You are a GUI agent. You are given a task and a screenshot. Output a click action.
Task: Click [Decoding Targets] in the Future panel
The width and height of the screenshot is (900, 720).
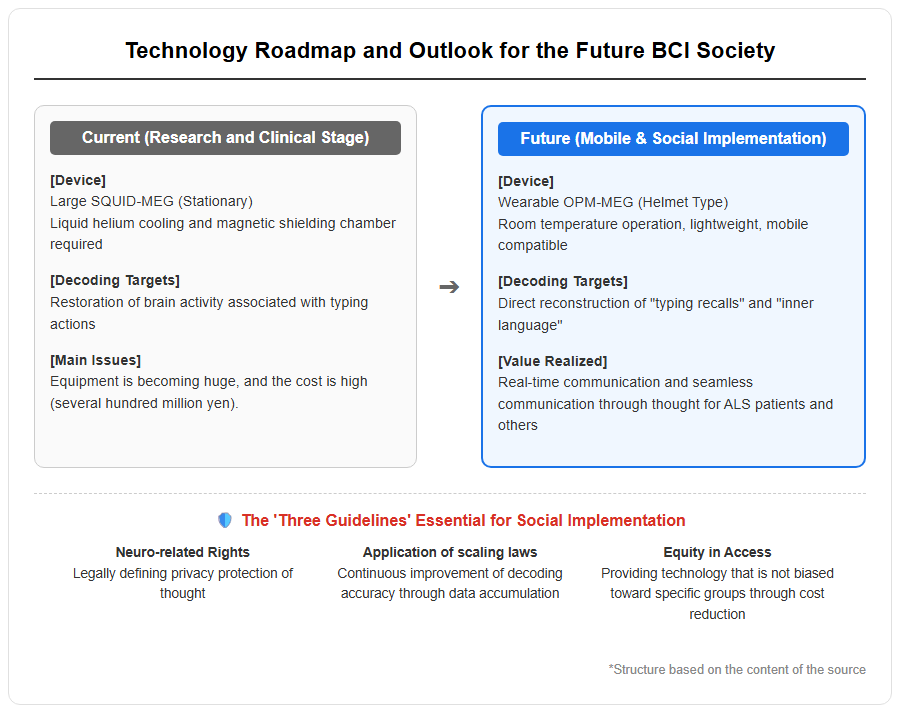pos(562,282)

---

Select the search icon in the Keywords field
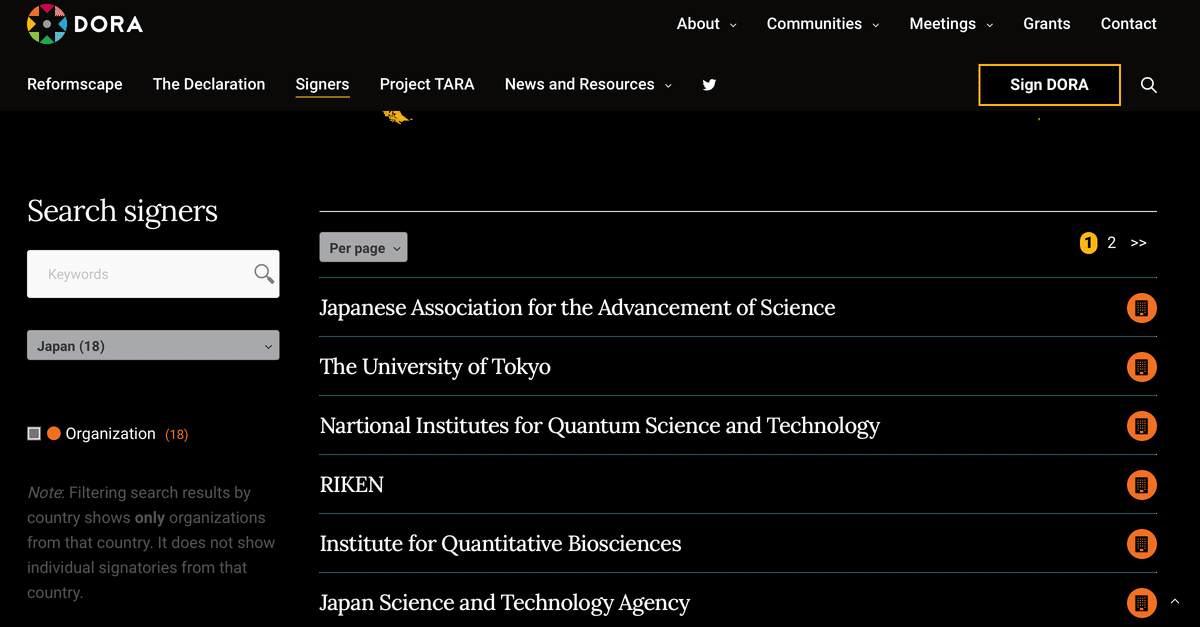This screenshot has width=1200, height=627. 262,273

* * *

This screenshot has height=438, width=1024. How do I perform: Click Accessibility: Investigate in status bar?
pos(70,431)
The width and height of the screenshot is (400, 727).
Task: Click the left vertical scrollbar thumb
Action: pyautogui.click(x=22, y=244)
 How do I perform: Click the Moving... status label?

- To do: A verbatim transcription is needed of the lines above, starting at the line with "This screenshot has height=438, width=1024." and ending at the line with "How do I perform: Click the", both included, and of nothing else.

- Result of the exercise:
This screenshot has height=438, width=1024. How do I perform: Click Accessibility: Investigate in status bar?
pos(70,431)
The width and height of the screenshot is (400, 727).
Task: Click the left vertical scrollbar thumb
Action: pyautogui.click(x=22, y=244)
 How do I perform: Click the Moving... status label?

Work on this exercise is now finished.